** Listed records **
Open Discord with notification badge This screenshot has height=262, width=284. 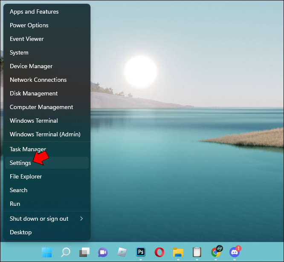pos(235,252)
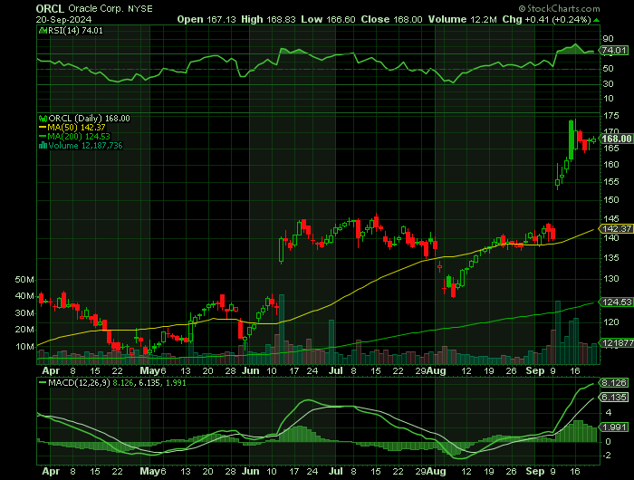
Task: Click the yellow MA(50) legend line marker
Action: coord(40,127)
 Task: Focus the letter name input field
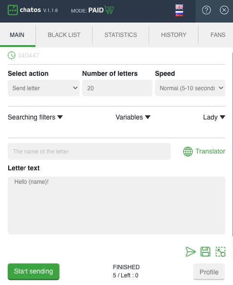pos(89,152)
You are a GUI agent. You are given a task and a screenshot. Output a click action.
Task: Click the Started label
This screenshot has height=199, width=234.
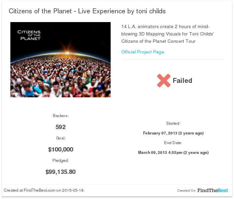tap(173, 123)
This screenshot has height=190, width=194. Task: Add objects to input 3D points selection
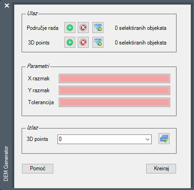click(x=70, y=42)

** Aim of the task **
Pictures excluded, print only the lines from the one with "This screenshot has height=199, width=234." through the end of the entries above, exactly as written.

** Task response **
This screenshot has height=199, width=234.
tap(173, 123)
This screenshot has height=190, width=194. Task: Add objects to input 3D points selection
click(x=70, y=42)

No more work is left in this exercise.